SINGLE OBJECT DETECTION PART – 2

STEP 3:- GET A SUITABLE ARCHITECTURE FOR MODELLING OF BOUNDING BOX AROUND THE LARGEST OBJECT IN THE IMAGE.

  • How to Create a Bounding box?

For this , just need to figure out two things:-

  1. Create a Neural Network with four activations that predicts four numbers i.e the bounding box edges (top left co-ordinates and bottom right co-ordinates) for the largest Object. This is a regression problem with four outputs.
  2. Decide the Loss function in such a way that when it is minimized , our four predicted numbers are pretty good. Let’s see how to do this.
BB_CSV = PATH/'tmp/bb.csv'
bb = np.array([training_largest_annotations[o][0] for o in training_ids])
# Pick largest item in the image.
bbs = [' '.join(str(p) for p in o) for o in bb]
# Create bounding boxes separated by space.
df = pd.DataFrame({'fn': [training_filenames[o] for o in training_ids], 'bbox': bbs}, columns=['fn','bbox'])
# Put the image filename in one column 'fn' and bounding box of the largest object in that image in the 'bbox' column
df.to_csv(BB_CSV, index=False)
# Write it in a .csv file
BB_CSV.open().readlines()[:5]
# Check out how the data is stored in the below snapshot.
# To do multiple label classification , the multiple labels should be space separated and file name should be comma separated.
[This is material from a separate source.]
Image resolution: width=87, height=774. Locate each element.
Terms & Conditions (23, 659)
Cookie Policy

Note:- When we are doing scaling or data augmentation to the images , that needs to be happening to the bounding box co-ordinates also.

But Why?

Earlier in classification case , we use to augment the images in the dataset. But there is a small change in the bounding box case. Here we have got the images and the bounding box coordinates of the objects in the images . In this case we have to augment the dependent variable i.e the bounding box coordinates as well as the image. So lets see what happens if we augment the images only .

augs = [RandomFlip(), 
RandomRotate(30),
RandomLighting(0.1,0.1)]
tfms = tfms_from_model(f_model, sz, crop_type=CropType.NO, aug_tfms=augs)
md = ImageClassifierData.from_csv(PATH, JPEGS, BB_CSV, tfms=tfms, continuous=True, bs=4)
idx=3
fig,axes = plt.subplots(3,3, figsize=(9,9))
for i,ax in enumerate(axes.flat):
x,y=next(iter(md.aug_dl))
ima=md.val_ds.denorm(to_np(x))[idx]
b = bb_hw(to_np(y[idx]))
print(b)
show_img(ima, ax=ax)
draw_rect(ax, b)

As we can see , when we are augmenting the images and not the bounding box coordinates , the images gets augmented while the bounding box representing the coordinates of the object in the image remains the same, which is not correct . This is making the data wrong. In other words, while the augmented images are changing , the bounding box representing the object in the images remains the same. Hence we need to augment the dependent variable i.e the bounding box coordinates as these two are connected to each other. The bounding box coordinates should go through all of the geometric transformation as that of the image. As can be seen in bold in the code below , we are using tfm_y=TfmType.COORD parameter which explicitly means that whatever augmentation is being done to the image should be done to the bounding box coordinates also.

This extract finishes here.